El fragmento que os pongo a continuación no puede ser un capítulo entero, como en la descripción de mi primera obra, pues el cuento inicial es muy breve, y el capítulo central, La versión de Tirolino, que da nombre al libro, tiene 184 páginas, el tercero, Calenda, tiene 78, que es excesivo también, y el último, La relación de Claudia, destripa la novela, que merece la pena ir descubriendo poco a poco a medida que su potagonista, Tirolino, va creciendo cultural y humamente a lo largo de sus 278 páginas. Había pensado poneros aqui su Dramatis Personae, o sea lista de personajes, para que os hagáis una idea de esta importante novela histórica, que sin embargo no cansa, pero me he convencido de que también destripa la historia, así que sólo os diré que en total son veinte personajes los que se llevan el centro de la atención del lector, y por lo tanto es necesaria esta lista, que sitúo al final del libro por razones evidentes.  


La acción transcurre en Betsaida (Judea), Roma (Italia), Valeria, Segóbriga y Lucentum (Hispania).

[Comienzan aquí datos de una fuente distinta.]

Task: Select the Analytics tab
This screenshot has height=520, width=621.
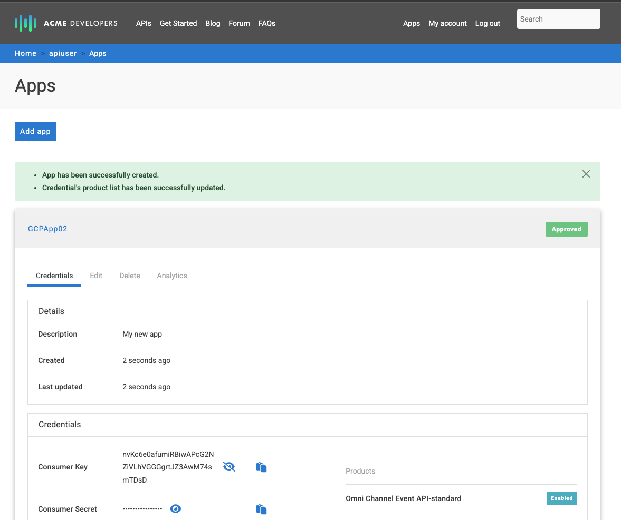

Fragmento: El texto que os ofrezco a continuación son cinco páginas del capítulo principal del libro, que le da nombre y ocupa 184. Le he puesto un título de fortuna (entre paréntesis) por dos razones: porque creo que todo capítulo de una novela ha de llevar título para motivar más al lector en su lectura y además conseguirse así que el índice sea algo más que una serie de números y oriente mejor al lector; y porque al no existir esas cinco páginas como capítulo independiente, sino incardinadas en el capítulo más extenso (que iba a ser capítulo único, aunque desestimé hacerlo debido a problemas estructurales y argumentales que se verán al llegar al fnal del libro).

Espero que disfrutéis con la lectura, y que os decida a comprar el libro para solazaros este verano.


(Incidente en Betsaida, Israel)

—Ese hombre va a matar a un romano—, le dije a Demetrio en cuanto salí de la tienda de Lucius Laurentius.

Sin preguntarme cómo lo había averiguado, se llevó la mano a la espada, pero yo le previne con un gesto:

—Espera, Demetrio, sigámosle y veamos si hay más con él.

Le seguimos con disimulo, y entre dos tiendas vimos que un bereber había dejado inconsciente a un oficial romano, y nuestro perseguido ya tenia en su mano una gubia y se aprestaba a darle un golpe fatal. En ese momento la espada de Demetrio se clavó en su espalda, muriendo el bereber con un grito horrible, que asustó al otro. Yo me tiré encima de él, y cuando Demetrio iba a darle una estocada, le dije:

—Espera, tenemos que saber qué es lo que sabe, hay que hacerle hablar.

Demetrio se retiró unos pasos, yendo a auxiliar al oficial romano inconsciente, que volvió en sí poco a poco.

Yo miré al desventurado, y le dije:

—Si quieres vivir, dime algo que le interese al General Laurentius. De otro modo te dejaré con Demetrio.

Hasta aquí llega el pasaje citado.